Anschliessend bedankten sich William und Kate bei ihr, dass sie so vielen krebskranken Menschen Hoffnung gegeben hat. Am Ende des zweiten Tweets befinden sich die Initialen «W & C» der beiden, wodurch sie kennzeichnen, dass sie diese Worte persönlich verfasst haben.

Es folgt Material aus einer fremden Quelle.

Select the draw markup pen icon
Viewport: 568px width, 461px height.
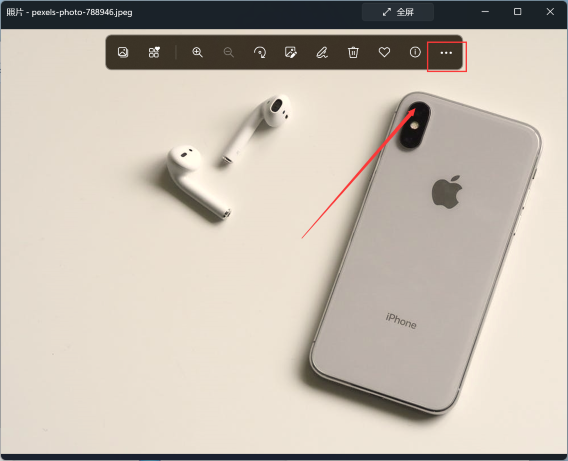pos(322,53)
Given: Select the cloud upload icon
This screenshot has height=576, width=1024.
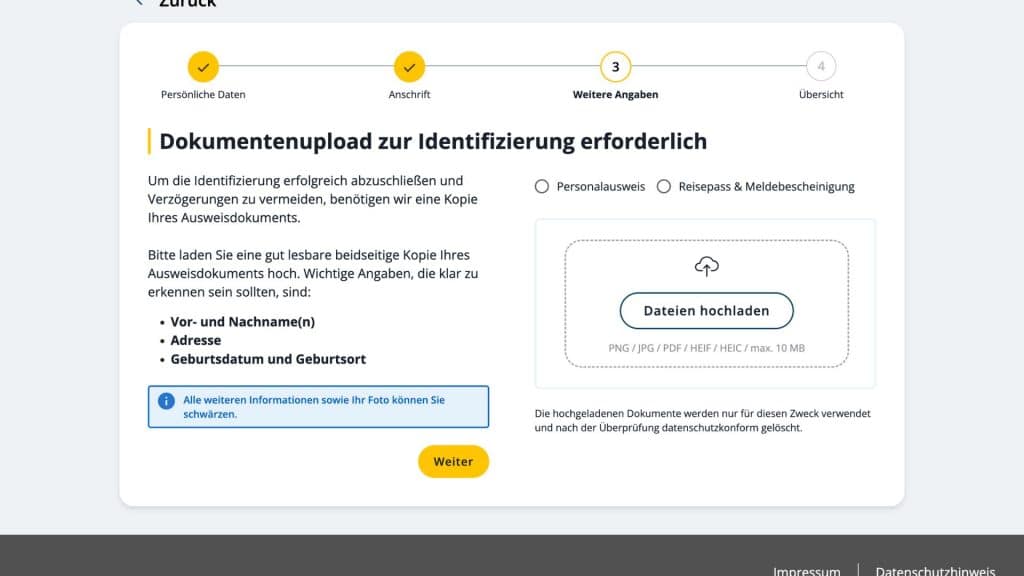Looking at the screenshot, I should [x=706, y=265].
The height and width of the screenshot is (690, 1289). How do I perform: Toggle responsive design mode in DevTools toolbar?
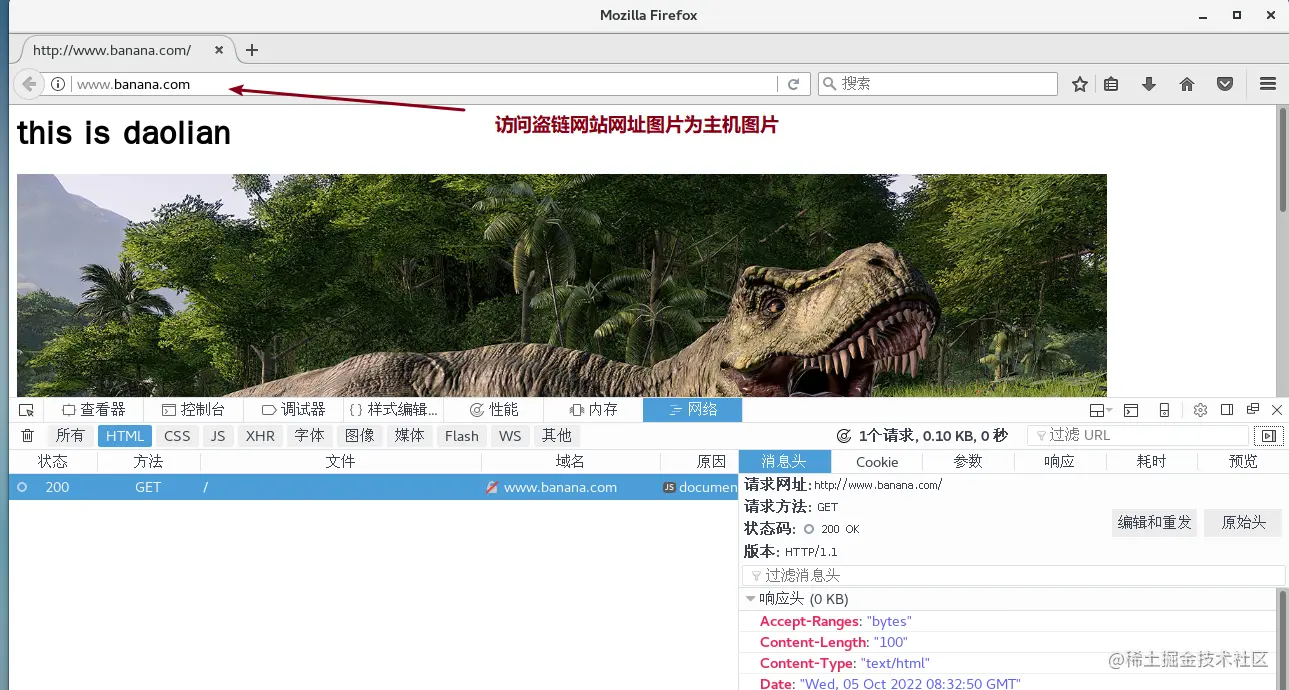click(1162, 409)
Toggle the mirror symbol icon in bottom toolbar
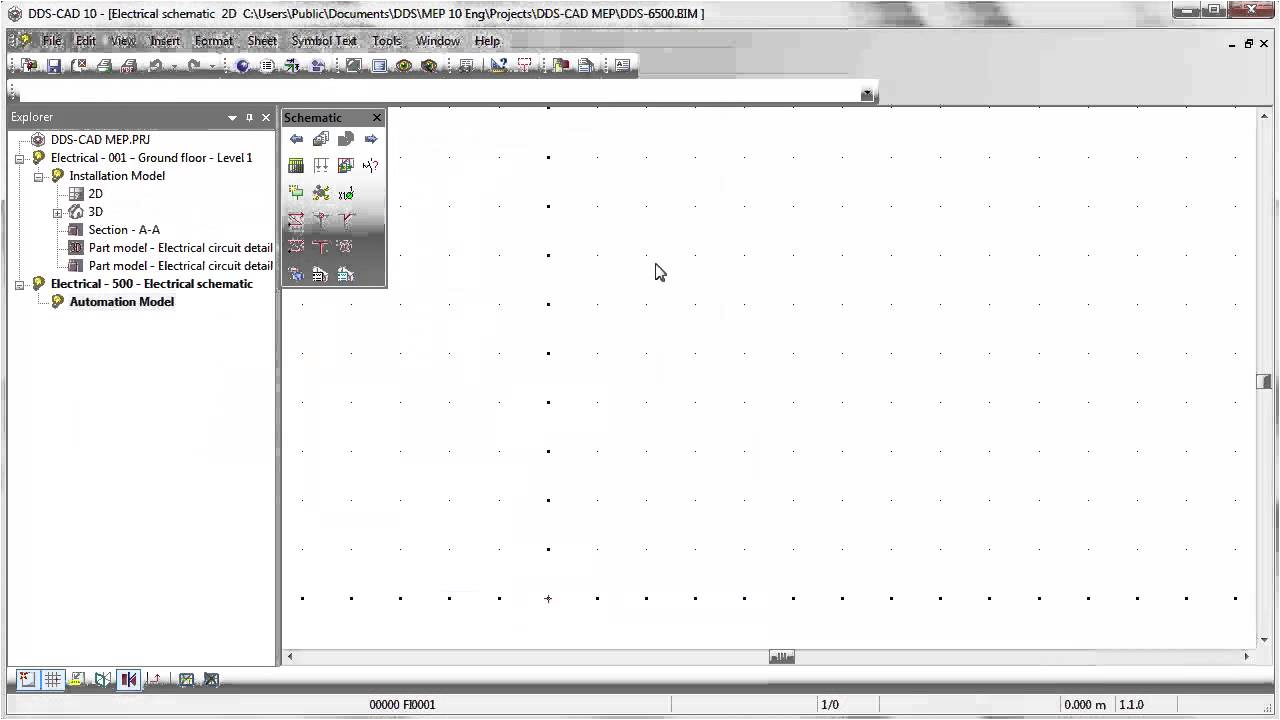The image size is (1280, 720). click(x=128, y=680)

Deborahs emotionaler Abschied

In den letzten Zeilen ihres Textes schreibt die Journalistin, dass sie für jeden weiteren Sonnenaufgang dankbar sein werde. Sie habe noch vor, gemeinsam mit ihrer Familie zu lachen, zu tanzen und sich zu sonnen. Dann verabschiedet sie sich von den über 570'000 Menschen, die ihre Reise auf Instagram verfolgt haben:

«Ihr seid alle unglaublich, danke, dass ihr eure Rolle auf meiner Reise gespielt habt. Ich bereue nichts.
Geniesst das Leben
X
Deborah»

Mittlerweile gingen über 3.6 Millionen US-Dollar an Spendengeldern ein, umgerechnet also über 450'000 metaphorische Drinks auf Deborah James.